== AIM OF THE EXERCISE ==
Only lines containing the string "Notons" belong in the answer; find them in the records and copy them.

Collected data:
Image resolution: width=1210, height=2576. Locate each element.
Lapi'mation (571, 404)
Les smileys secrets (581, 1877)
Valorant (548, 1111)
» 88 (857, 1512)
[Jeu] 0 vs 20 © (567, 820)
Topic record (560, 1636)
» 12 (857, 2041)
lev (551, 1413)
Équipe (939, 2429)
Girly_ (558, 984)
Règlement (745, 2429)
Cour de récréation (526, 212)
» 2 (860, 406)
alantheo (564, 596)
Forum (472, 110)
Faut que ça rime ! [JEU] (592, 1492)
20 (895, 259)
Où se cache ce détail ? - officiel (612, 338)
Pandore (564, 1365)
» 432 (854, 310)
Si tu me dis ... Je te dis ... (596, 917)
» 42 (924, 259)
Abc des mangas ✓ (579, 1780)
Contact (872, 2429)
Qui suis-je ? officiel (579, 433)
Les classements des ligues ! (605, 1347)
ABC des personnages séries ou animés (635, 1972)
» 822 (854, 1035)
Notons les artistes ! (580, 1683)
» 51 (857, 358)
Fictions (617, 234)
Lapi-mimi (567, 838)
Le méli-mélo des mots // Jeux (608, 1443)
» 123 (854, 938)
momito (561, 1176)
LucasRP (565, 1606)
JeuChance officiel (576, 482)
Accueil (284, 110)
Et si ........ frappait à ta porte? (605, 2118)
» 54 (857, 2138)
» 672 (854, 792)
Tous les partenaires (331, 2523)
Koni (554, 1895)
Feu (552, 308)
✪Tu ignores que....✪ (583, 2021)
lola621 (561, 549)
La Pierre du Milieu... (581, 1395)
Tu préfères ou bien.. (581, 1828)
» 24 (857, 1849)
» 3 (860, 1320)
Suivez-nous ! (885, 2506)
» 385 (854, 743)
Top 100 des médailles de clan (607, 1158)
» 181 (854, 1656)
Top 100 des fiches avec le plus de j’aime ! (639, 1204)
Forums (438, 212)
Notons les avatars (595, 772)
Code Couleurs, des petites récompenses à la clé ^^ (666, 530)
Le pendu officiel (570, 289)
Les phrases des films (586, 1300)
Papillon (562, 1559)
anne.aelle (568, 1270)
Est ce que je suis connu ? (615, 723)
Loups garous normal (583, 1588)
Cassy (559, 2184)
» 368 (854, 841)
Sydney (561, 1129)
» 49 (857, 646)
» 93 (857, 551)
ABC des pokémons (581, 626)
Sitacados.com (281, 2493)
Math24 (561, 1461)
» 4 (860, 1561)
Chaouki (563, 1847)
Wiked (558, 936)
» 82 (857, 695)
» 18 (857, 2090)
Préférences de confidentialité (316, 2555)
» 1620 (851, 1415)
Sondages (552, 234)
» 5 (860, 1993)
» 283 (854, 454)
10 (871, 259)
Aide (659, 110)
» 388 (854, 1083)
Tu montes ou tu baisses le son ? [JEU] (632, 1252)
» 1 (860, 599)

== EXERCISE SOLUTION ==
Notons les artistes ! (580, 1683)
Notons les avatars (595, 772)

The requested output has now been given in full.